[Dataset excerpt]

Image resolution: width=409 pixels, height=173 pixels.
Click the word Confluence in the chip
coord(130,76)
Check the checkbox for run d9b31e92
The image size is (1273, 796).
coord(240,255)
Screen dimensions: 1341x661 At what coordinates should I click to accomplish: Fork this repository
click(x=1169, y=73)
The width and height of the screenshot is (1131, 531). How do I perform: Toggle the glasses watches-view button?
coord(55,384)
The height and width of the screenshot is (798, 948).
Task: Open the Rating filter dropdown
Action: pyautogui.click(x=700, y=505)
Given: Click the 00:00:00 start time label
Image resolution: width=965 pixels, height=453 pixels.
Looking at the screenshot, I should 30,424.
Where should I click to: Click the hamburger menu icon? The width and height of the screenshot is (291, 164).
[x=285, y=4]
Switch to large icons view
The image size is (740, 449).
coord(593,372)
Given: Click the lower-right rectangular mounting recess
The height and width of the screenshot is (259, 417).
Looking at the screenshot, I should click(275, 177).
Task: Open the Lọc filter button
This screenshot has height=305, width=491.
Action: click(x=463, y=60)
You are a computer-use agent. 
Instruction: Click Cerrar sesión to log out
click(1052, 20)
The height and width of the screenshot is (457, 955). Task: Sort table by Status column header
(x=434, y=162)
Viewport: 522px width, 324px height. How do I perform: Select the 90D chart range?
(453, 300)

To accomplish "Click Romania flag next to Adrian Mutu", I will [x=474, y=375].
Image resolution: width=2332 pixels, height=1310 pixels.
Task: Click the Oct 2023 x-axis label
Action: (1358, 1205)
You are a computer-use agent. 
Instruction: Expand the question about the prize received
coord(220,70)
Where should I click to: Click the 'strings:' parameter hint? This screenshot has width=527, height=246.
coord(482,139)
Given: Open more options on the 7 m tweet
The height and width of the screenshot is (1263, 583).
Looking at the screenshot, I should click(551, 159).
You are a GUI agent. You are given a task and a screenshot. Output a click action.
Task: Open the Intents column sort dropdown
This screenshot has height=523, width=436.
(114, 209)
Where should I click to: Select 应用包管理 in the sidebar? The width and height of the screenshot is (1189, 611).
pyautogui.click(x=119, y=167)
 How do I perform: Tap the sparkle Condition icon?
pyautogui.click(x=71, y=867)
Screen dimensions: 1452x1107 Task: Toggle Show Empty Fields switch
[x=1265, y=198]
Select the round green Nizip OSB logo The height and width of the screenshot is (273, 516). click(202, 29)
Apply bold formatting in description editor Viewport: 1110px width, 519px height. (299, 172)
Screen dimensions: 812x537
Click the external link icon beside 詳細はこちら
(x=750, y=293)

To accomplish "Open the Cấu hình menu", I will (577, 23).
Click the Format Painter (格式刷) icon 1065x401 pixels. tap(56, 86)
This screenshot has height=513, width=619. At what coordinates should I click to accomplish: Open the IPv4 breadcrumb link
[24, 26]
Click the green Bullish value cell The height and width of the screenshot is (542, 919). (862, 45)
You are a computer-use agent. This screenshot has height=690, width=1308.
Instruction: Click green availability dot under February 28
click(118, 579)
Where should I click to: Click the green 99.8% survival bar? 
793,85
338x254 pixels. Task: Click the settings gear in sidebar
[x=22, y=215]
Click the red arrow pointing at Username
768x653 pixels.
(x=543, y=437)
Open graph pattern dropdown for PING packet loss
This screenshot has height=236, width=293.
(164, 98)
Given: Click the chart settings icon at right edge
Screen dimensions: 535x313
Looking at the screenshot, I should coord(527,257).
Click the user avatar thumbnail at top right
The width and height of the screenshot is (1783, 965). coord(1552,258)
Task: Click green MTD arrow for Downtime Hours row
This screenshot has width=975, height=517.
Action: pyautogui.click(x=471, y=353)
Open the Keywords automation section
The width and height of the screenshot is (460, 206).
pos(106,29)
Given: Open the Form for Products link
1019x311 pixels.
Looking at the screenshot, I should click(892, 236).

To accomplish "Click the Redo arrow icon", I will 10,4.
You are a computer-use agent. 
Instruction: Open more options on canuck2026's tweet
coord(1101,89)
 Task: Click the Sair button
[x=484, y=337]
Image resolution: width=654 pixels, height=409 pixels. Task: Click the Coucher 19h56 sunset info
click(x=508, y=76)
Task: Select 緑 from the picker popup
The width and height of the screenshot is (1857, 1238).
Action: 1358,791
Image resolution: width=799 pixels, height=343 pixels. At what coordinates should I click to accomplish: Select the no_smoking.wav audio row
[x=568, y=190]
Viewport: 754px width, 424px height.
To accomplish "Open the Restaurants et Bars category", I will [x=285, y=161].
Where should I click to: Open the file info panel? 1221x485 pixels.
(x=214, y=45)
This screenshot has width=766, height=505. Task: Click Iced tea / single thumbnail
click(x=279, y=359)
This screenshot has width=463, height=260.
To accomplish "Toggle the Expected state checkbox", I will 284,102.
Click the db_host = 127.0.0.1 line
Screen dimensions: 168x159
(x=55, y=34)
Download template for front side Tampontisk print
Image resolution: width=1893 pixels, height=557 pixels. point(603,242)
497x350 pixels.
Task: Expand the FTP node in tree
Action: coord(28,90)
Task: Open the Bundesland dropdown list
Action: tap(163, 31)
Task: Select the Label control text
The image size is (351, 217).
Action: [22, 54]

### JOB
Rewrite the records above, putting "navigation drawer icon" wherever "hamburger menu icon" appears and leaving everything else unchanged.

### EXERCISE SOLUTION
Image resolution: width=409 pixels, height=173 pixels.
Click the word Confluence in the chip
coord(130,76)
Check the checkbox for run d9b31e92
The image size is (1273, 796).
coord(240,255)
Screen dimensions: 1341x661 At what coordinates should I click to accomplish: Fork this repository
click(x=1169, y=73)
The width and height of the screenshot is (1131, 531). How do I perform: Toggle the glasses watches-view button?
coord(55,384)
The height and width of the screenshot is (798, 948).
Task: Open the Rating filter dropdown
Action: pyautogui.click(x=700, y=505)
Given: Click the 00:00:00 start time label
Image resolution: width=965 pixels, height=453 pixels.
Looking at the screenshot, I should 30,424.
Where should I click to: Click the navigation drawer icon? The width and height of the screenshot is (291, 164).
[x=285, y=4]
Switch to large icons view
The image size is (740, 449).
coord(593,372)
Given: Click the lower-right rectangular mounting recess
The height and width of the screenshot is (259, 417).
Looking at the screenshot, I should click(275, 177).
Task: Open the Lọc filter button
This screenshot has height=305, width=491.
Action: click(x=463, y=60)
You are a computer-use agent. 
Instruction: Click Cerrar sesión to log out
click(1052, 20)
The height and width of the screenshot is (457, 955). Task: Sort table by Status column header
(x=434, y=162)
Viewport: 522px width, 324px height. How do I perform: Select the 90D chart range?
(453, 300)

To accomplish "Click Romania flag next to Adrian Mutu", I will [x=474, y=375].
Image resolution: width=2332 pixels, height=1310 pixels.
Task: Click the Oct 2023 x-axis label
Action: (1358, 1205)
You are a computer-use agent. 
Instruction: Expand the question about the prize received
coord(220,70)
Where should I click to: Click the 'strings:' parameter hint? This screenshot has width=527, height=246.
coord(482,139)
Given: Open more options on the 7 m tweet
The height and width of the screenshot is (1263, 583).
Looking at the screenshot, I should click(551, 159).
You are a GUI agent. You are given a task and a screenshot. Output a click action.
Task: Open the Intents column sort dropdown
This screenshot has height=523, width=436.
(114, 209)
Where should I click to: Select 应用包管理 in the sidebar? The width and height of the screenshot is (1189, 611).
pyautogui.click(x=119, y=167)
 How do I perform: Tap the sparkle Condition icon?
pyautogui.click(x=71, y=867)
Screen dimensions: 1452x1107 Task: Toggle Show Empty Fields switch
[x=1265, y=198]
Select the round green Nizip OSB logo The height and width of the screenshot is (273, 516). click(202, 29)
Apply bold formatting in description editor Viewport: 1110px width, 519px height. (299, 172)
Screen dimensions: 812x537
Click the external link icon beside 詳細はこちら
(x=750, y=293)

To accomplish "Open the Cấu hình menu", I will (577, 23).
Click the Format Painter (格式刷) icon 1065x401 pixels. tap(56, 86)
This screenshot has height=513, width=619. At what coordinates should I click to accomplish: Open the IPv4 breadcrumb link
[24, 26]
Click the green Bullish value cell The height and width of the screenshot is (542, 919). (862, 45)
You are a computer-use agent. This screenshot has height=690, width=1308.
Instruction: Click green availability dot under February 28
click(118, 579)
Where should I click to: Click the green 99.8% survival bar? 
793,85
338x254 pixels. Task: Click the settings gear in sidebar
[x=22, y=215]
Click the red arrow pointing at Username
768x653 pixels.
(x=543, y=437)
Open graph pattern dropdown for PING packet loss
This screenshot has height=236, width=293.
(164, 98)
Given: Click the chart settings icon at right edge
Screen dimensions: 535x313
Looking at the screenshot, I should coord(527,257).
Click the user avatar thumbnail at top right
The width and height of the screenshot is (1783, 965). coord(1552,258)
Task: Click green MTD arrow for Downtime Hours row
This screenshot has width=975, height=517.
Action: pyautogui.click(x=471, y=353)
Open the Keywords automation section
The width and height of the screenshot is (460, 206).
pos(106,29)
Given: Open the Form for Products link
1019x311 pixels.
Looking at the screenshot, I should click(892, 236).

To accomplish "Click the Redo arrow icon", I will 10,4.
You are a computer-use agent. 
Instruction: Open more options on canuck2026's tweet
coord(1101,89)
 Task: Click the Sair button
[x=484, y=337]
Image resolution: width=654 pixels, height=409 pixels. Task: Click the Coucher 19h56 sunset info
click(x=508, y=76)
Task: Select 緑 from the picker popup
The width and height of the screenshot is (1857, 1238).
Action: 1358,791
Image resolution: width=799 pixels, height=343 pixels. At what coordinates should I click to accomplish: Select the no_smoking.wav audio row
[x=568, y=190]
Viewport: 754px width, 424px height.
To accomplish "Open the Restaurants et Bars category", I will [x=285, y=161].
Where should I click to: Open the file info panel? 1221x485 pixels.
(x=214, y=45)
This screenshot has width=766, height=505. Task: Click Iced tea / single thumbnail
click(x=279, y=359)
This screenshot has width=463, height=260.
To accomplish "Toggle the Expected state checkbox", I will 284,102.
Click the db_host = 127.0.0.1 line
Screen dimensions: 168x159
(x=55, y=34)
Download template for front side Tampontisk print
Image resolution: width=1893 pixels, height=557 pixels. point(603,242)
497x350 pixels.
Task: Expand the FTP node in tree
Action: coord(28,90)
Task: Open the Bundesland dropdown list
Action: tap(163, 31)
Task: Select the Label control text
The image size is (351, 217).
Action: [22, 54]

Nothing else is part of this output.